Another element to the meta-story is the way Stan learned his craft. He began as a Lutheran pastor, the same as I observed an apprenticeship as a Unitarian Universalist minister. When one learns to write by preaching, the audience is right there reacting. I have a book about how Thoreau wrote: he went for long walks (check), he carried scraps of paper and wrote down little phrases to remind him of what he saw (check), when he got home he sat up late and wrote them into a journal, expanding the brief phrases (oh -- well, I come back sleepy...), then later when he chose a topic he returned to his journals and went through to find all references that were relevant (sounds like work), then he wrote his early drafts (okay) and went on the lecture circuit to deliver them to a paying audience (omigosh). THEN he came home to carefully revise according to those faces in the audience and comments afterwards (what?). That’s what was published. It was damn good.

Someone wrote a reaction to West’s book saying that he should drop the “writer’s classes” series of similies. First of all, writer’s workshops are death on similies. The ones I’ve been to are still into minimalism -- maybe there’s been a change. But part of this book’s charm is that it’s just a little bit over the top in a self-aware way. One of the gooney-bird youngsters on the team never understands the metaphors of basketball play. Yell “take it to the bank!” and he looks around for the bank. (There’s also a tall Norsky who talks like Yoda, but he catches on.)

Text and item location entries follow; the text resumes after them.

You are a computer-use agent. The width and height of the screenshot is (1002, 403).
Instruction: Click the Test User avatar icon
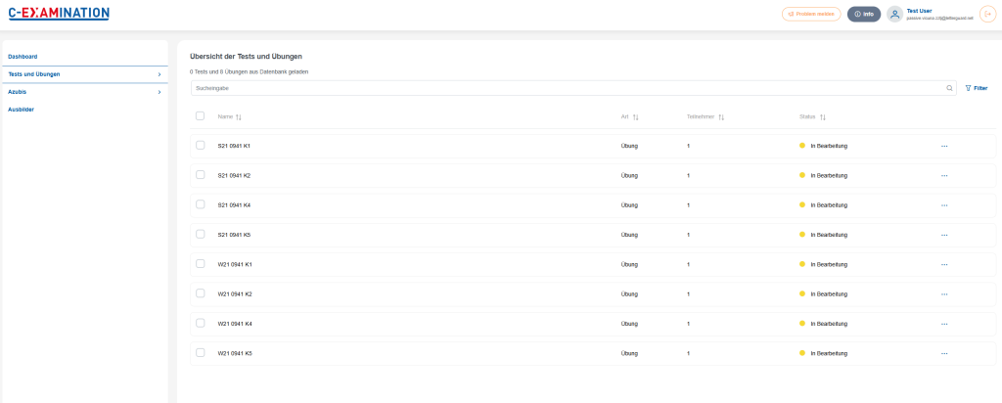pyautogui.click(x=894, y=14)
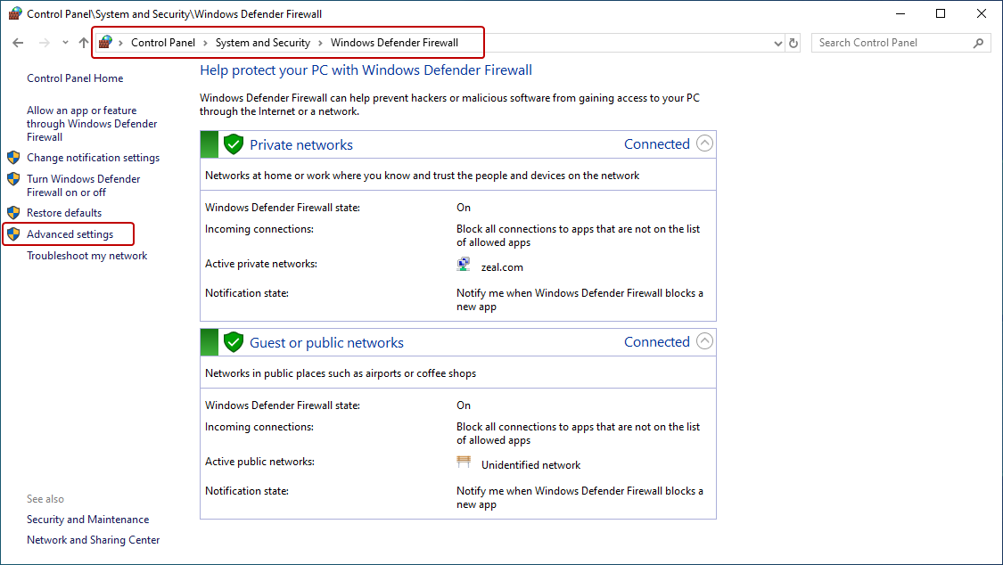Open Allow an app or feature link
The image size is (1003, 565).
coord(91,124)
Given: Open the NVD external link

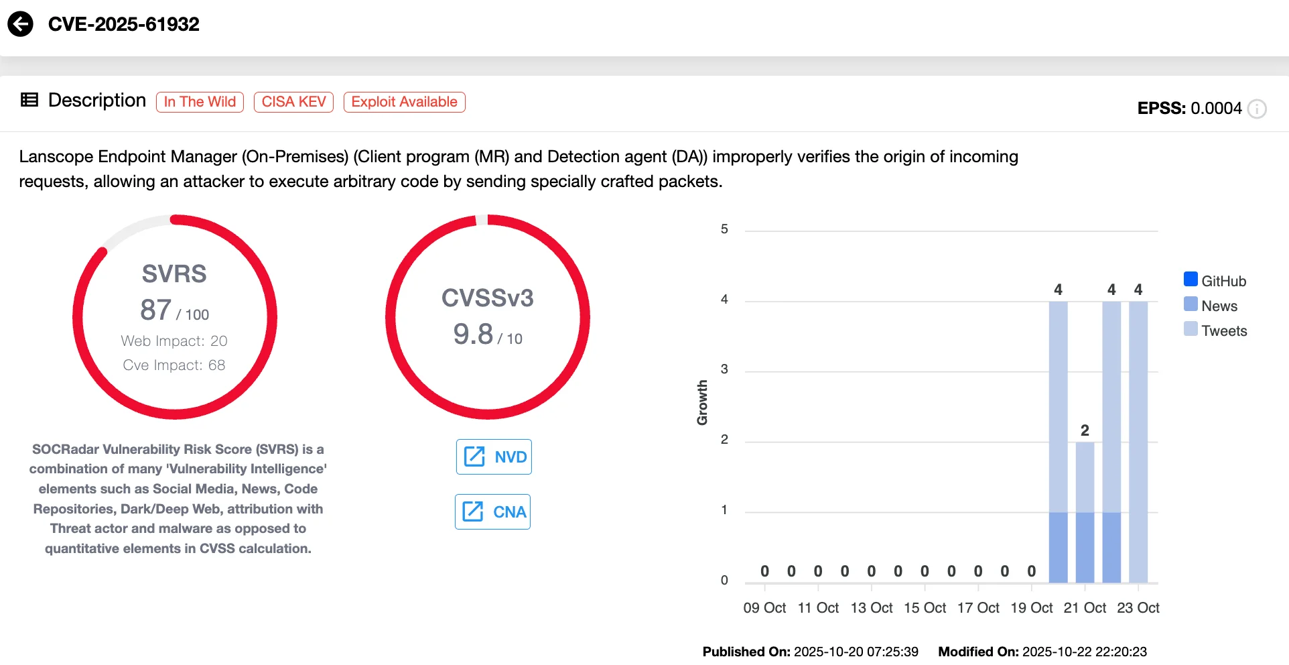Looking at the screenshot, I should (494, 457).
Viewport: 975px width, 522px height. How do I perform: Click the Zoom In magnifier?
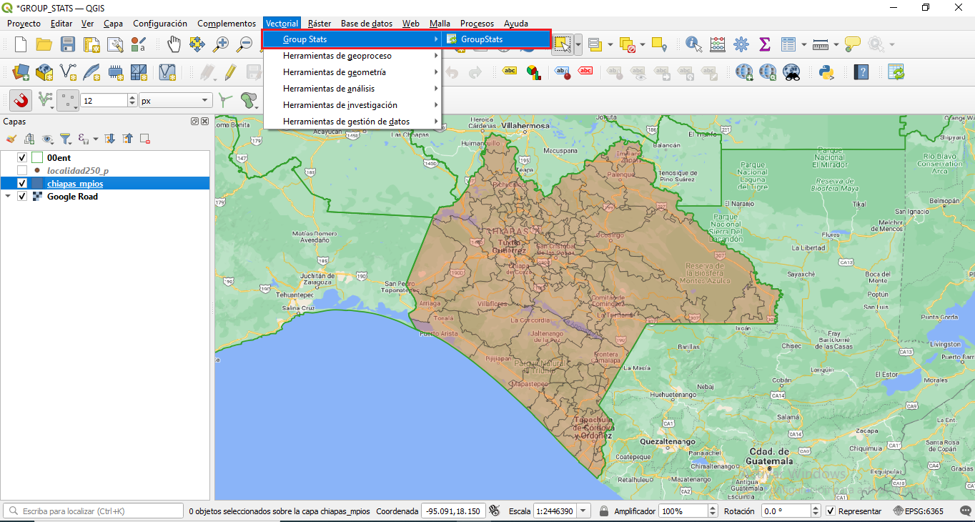tap(222, 44)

The funniest similies have to do with the love affair between the coach, Sam, and the biology teacher who’s a bit of a hippie and certainly “green.” She’s an “orchard.” She’s a... Well, stuff about sex always sounds silly out of context. But then it struck me that this was the Song of Solomon, all those great fruit and flower images. This is not an unconscious writer.

The parallel growing intimacy is between a grandmother and her grandson, whom she barely knows in the beginning. This time the fun is in the goofy practical jokes they play on each other. The grandmother seems like a hill-billy eccentric character until the reader finds out what her tragedies were and we find them out as she reveals herself, little by little, to her grandson. That’s how intimacy and trust grow.

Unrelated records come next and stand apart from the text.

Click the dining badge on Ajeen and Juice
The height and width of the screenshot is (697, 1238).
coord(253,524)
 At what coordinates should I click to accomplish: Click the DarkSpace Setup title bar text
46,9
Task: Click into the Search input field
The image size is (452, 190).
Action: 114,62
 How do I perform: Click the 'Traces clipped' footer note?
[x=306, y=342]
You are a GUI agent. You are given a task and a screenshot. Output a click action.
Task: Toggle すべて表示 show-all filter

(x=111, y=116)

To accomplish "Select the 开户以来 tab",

You can’t keep a good story down and this is a peach, an orchard, that I hope will take Stan West to the bank.

2 comments:

Anonymous said...

You hit the nail on the head! I too think this is a fantastic book. I'd like to see it on the big screen.
He has more books out, I hope you get the chance to read them.

Anonymous said...

I loved this book! I've read books before that were filled with metaphors, but this book made the metaphors take on lives of their own. My son, a high school and college basket ball player and now a high school girl's team asst. coach, handed me the book and said "read it!" I did and I'm grateful that I did.